Tâche à accomplir: Dans le texte sur les coupes dans l'aide au développement, recopiez tout ce qui va de « Les organisations de coopération internationale » jusqu'à « le terrain augmentent. », en mettant « le Conseil fédéral » à la place de « Berne ».

Texte source:
┌──

Une livraison d'aide humanitaire avec un écriteau "donation de la Suisse"
Une collaboratrice de la DDC charge des biens de secours pour les réfugiés et les migrants en Grèce, en octobre 2019 à Berne. KEYSTONE/ADRIAN REUSSER

Les organisations de coopération internationale sont sous pression depuis que Berne a annoncé vouloir couper dans son aide aux pays en développement, afin notamment de renforcer le financement de l’armée. En première ligne, les populations les plus vulnérables risquent de payer le prix fort, alors que les besoins sur le terrain augmentent.

«On devra fermer des projets et en abandonner certains en phase de planification», déplore Catherine Schümperli Younossian, Secrétaire générale de la Fédération genevoise de coopération. Les organisations de coopération au développement et d’aide humanitaire vivent dans l’incertitude depuis les annonces de réductions budgétaires dans la coopération internationale. «On nous a dit de nous attendre à des coupes de l’ordre de 8 à 20% pour le budget 2025», explique-t-elle, en évoquant la Direction du développement et de la coopération (DDC). 

Le 13 novembre, la commission des finances du National a voté pour réduire le budget de la coopération internationale de 250 millions de francs pour le budget 2025, et d’augmenter celui de l’armée de 530 millions de francs. Le Conseil des Etats avait déjà ouvert le débat cet été en proposant des coupes de 2 milliards de francs dans le secteur pour la période 2025-2028. Les deux chambres trancheront lors de la session d’hiver. 

Il ne s’agit pas de la seule offensive contre le secteur, insiste Catherine Schümperli Younossian. Dans son plan d’économiesLien externe présenté fin septembre, le Conseil fédéral prévoit également de geler les dépenses de la coopération internationale dès 2027, pour économiser environ 320 millions de francs (340 millions d’euros). Seule l’armée verrait son budget augmenter de 4 milliards de francs. 

Ces annonces surprennent dans un pays qui a longtemps légitimé sa neutralitéLien externe dans les conflits mondiaux par son engagement humanitaire. L’aide au développement et la promotion de la paix constituent un pilier de l’identité diplomatique suisse. «On grignote petit à petit l’aide aux pays les plus pauvres, mais la stabilité du monde dépend aussi de celle des pays émergents», réagit Catherine Schümperli Younossian.

└──

Enregistrements fournis:
┌──

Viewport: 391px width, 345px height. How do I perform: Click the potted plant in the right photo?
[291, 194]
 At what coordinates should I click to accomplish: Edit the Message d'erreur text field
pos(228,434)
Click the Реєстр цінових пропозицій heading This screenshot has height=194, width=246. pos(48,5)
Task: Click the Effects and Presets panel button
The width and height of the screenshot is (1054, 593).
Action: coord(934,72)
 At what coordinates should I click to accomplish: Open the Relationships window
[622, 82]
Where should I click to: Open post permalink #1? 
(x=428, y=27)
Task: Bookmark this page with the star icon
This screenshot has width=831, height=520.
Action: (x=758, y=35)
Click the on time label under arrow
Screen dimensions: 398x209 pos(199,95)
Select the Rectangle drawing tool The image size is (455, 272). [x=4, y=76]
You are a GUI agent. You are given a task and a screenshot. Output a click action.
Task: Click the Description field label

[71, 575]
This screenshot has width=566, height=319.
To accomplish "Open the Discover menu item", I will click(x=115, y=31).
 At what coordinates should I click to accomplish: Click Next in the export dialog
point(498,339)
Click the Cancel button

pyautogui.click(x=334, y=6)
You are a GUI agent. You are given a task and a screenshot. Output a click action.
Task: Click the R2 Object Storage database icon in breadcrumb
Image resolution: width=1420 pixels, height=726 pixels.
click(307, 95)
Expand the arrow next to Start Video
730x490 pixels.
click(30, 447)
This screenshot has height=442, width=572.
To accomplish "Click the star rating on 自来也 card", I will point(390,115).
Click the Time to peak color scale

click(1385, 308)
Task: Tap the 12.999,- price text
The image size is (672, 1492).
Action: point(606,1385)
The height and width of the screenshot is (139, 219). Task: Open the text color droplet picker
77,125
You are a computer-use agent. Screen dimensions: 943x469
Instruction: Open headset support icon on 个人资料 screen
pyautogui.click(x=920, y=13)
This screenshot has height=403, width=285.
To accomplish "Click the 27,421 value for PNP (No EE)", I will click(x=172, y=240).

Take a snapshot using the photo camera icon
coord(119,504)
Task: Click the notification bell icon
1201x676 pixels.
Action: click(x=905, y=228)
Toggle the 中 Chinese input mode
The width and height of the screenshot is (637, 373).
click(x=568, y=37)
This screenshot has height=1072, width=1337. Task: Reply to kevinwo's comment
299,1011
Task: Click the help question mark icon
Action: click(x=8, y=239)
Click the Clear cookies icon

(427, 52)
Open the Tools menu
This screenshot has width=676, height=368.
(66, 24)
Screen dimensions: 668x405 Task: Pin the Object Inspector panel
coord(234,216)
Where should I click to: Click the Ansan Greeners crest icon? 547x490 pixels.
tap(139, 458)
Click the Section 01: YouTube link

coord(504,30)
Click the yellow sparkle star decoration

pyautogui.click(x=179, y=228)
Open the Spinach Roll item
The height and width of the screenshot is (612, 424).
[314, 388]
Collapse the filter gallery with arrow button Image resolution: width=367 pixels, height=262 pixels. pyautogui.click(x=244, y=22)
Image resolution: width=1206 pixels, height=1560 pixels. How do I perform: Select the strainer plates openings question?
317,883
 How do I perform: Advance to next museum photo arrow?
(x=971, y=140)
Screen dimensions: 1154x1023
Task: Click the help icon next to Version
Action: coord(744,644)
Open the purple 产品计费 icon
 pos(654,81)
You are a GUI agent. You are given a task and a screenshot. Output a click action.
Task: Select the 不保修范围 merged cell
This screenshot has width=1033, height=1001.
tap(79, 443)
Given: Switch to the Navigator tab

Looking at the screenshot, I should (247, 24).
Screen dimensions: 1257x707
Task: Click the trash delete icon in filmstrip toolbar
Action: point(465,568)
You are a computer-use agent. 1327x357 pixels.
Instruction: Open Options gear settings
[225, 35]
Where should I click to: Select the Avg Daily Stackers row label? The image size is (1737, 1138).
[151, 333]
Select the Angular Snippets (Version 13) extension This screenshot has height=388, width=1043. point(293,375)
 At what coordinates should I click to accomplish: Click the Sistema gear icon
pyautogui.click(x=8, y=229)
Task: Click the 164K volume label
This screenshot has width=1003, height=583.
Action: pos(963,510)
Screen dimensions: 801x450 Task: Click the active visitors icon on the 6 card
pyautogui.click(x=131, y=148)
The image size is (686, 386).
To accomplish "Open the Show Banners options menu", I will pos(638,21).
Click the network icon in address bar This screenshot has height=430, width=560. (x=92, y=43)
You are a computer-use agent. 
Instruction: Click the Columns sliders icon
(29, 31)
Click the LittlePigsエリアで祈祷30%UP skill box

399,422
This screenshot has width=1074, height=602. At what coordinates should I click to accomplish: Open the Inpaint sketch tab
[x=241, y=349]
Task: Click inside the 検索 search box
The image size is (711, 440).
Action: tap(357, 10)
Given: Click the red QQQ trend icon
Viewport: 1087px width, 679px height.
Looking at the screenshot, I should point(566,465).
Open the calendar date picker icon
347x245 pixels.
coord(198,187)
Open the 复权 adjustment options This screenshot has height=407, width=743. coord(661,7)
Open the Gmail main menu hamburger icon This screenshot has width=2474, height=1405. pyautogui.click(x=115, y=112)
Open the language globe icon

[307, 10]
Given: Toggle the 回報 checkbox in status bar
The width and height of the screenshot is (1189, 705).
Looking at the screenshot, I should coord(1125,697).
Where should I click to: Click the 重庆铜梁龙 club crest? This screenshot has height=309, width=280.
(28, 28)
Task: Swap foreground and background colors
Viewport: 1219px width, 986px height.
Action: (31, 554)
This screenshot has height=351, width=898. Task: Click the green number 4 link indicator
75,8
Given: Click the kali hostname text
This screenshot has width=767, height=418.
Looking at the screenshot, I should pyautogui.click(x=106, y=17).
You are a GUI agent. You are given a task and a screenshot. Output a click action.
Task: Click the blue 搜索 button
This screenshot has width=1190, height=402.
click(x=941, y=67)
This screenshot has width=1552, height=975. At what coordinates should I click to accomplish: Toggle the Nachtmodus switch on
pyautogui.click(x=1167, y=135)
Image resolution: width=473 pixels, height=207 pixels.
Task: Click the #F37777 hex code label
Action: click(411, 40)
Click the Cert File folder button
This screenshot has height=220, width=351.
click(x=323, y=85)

└──

Tâche accomplie:
Les organisations de coopération internationale sont sous pression depuis que le Conseil fédéral a annoncé vouloir couper dans son aide aux pays en développement, afin notamment de renforcer le financement de l’armée. En première ligne, les populations les plus vulnérables risquent de payer le prix fort, alors que les besoins sur le terrain augmentent.